# Task instructions
In the records below, which lines include "badge"? Copy them.

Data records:

--- START ---

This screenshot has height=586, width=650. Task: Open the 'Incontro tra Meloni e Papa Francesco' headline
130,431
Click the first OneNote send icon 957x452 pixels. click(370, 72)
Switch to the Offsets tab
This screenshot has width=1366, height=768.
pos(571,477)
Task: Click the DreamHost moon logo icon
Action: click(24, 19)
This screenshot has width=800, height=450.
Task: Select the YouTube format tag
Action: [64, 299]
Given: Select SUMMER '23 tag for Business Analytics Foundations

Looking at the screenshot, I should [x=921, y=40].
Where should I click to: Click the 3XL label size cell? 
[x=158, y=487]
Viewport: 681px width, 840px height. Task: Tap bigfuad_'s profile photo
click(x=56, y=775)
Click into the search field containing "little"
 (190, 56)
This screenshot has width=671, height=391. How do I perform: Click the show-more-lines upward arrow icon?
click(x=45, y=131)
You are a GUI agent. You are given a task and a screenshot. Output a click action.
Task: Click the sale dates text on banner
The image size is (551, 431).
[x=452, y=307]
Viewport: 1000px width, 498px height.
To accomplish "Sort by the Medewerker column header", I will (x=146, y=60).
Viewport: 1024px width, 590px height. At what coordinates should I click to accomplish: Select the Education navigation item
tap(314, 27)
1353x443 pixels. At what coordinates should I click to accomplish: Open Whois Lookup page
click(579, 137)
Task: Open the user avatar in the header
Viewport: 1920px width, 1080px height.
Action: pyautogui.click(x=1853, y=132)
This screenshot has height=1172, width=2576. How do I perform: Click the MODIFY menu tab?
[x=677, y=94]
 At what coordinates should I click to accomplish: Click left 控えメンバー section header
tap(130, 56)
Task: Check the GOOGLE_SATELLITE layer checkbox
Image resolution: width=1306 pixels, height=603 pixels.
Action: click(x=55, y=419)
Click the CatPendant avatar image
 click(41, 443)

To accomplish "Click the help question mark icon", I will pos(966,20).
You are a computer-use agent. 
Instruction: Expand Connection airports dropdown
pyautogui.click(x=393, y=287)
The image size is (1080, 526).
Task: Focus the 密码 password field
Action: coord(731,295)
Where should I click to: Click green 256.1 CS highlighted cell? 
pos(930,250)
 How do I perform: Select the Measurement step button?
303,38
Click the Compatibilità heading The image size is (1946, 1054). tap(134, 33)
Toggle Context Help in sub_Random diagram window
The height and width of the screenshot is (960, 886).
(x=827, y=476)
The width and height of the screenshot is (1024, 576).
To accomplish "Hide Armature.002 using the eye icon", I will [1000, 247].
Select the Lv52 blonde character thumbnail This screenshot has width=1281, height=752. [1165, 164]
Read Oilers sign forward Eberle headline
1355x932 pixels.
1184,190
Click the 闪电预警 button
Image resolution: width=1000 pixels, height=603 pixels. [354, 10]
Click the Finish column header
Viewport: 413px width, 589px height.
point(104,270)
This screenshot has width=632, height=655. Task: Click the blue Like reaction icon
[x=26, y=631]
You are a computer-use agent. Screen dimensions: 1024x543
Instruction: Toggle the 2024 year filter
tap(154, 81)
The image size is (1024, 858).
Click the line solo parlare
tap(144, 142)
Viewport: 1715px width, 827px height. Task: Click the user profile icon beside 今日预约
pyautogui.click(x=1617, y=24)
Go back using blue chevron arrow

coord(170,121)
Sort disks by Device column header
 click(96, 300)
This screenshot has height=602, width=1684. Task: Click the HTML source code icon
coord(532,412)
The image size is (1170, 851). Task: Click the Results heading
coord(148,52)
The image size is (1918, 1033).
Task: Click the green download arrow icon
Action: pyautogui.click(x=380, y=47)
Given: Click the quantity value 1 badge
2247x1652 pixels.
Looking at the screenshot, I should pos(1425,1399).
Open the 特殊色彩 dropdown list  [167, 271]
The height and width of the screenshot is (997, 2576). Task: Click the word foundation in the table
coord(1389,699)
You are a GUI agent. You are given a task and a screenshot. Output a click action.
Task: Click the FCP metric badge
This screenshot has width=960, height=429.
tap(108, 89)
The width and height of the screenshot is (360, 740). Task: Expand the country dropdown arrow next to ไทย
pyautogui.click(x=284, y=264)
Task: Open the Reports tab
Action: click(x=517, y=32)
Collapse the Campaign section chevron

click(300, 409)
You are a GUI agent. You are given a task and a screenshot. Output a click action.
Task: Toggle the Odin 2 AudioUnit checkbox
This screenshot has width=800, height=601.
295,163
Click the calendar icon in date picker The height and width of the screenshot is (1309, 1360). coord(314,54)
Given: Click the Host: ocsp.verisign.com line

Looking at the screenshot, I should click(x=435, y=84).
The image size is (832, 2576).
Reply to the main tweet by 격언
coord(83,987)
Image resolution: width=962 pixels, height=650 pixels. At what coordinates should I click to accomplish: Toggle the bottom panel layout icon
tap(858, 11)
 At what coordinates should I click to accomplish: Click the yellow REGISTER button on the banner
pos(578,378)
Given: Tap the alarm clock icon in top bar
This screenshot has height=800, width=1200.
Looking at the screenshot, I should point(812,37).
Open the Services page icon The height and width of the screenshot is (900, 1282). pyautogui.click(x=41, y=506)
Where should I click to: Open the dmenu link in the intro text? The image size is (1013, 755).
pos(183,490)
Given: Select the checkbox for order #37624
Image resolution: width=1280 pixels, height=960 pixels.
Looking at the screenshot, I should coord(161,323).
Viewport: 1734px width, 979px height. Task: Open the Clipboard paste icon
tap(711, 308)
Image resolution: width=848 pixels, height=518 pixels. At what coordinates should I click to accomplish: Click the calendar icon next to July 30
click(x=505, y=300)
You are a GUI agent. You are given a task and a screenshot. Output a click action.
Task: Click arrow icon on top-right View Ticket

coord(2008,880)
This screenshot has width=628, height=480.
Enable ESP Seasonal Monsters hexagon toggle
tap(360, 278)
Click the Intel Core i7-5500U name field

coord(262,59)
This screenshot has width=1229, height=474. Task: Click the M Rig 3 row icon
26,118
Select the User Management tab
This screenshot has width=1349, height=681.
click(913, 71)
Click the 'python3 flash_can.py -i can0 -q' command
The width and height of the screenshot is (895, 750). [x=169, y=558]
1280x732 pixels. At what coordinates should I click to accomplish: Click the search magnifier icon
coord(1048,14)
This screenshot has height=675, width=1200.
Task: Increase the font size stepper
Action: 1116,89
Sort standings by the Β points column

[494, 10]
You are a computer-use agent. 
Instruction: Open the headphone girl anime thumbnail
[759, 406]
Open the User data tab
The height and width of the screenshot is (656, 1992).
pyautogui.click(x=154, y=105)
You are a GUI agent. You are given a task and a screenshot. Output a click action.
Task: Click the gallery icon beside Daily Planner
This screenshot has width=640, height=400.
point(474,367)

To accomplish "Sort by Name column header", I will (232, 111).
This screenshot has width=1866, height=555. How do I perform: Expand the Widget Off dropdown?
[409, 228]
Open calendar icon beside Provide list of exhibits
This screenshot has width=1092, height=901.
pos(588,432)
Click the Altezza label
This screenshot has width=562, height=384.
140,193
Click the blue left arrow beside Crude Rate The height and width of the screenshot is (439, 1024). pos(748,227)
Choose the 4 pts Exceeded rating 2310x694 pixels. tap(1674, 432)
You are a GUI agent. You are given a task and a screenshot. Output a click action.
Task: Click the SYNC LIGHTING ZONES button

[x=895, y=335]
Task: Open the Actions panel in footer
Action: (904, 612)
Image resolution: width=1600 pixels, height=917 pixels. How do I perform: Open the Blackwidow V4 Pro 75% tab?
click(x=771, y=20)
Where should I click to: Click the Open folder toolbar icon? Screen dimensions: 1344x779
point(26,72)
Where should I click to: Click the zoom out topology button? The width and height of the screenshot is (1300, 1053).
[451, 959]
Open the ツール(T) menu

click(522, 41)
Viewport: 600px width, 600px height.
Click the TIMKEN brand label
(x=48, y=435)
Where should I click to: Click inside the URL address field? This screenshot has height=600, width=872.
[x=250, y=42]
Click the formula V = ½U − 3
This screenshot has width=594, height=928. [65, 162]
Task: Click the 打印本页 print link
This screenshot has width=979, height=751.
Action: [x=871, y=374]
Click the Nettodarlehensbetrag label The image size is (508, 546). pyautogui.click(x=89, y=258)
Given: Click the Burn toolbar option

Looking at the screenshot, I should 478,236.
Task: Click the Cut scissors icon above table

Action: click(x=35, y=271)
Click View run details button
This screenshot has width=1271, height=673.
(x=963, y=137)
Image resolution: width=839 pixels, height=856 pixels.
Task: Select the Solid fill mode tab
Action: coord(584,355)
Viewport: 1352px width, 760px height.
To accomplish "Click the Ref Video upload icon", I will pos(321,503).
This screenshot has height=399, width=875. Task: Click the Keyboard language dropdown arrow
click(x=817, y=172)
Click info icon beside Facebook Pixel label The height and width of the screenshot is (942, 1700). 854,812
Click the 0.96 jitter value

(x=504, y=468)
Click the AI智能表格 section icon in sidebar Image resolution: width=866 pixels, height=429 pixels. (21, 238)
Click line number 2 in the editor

--- END ---

# Task response
Given: Click the quantity value 1 badge
Task: Click the FCP metric badge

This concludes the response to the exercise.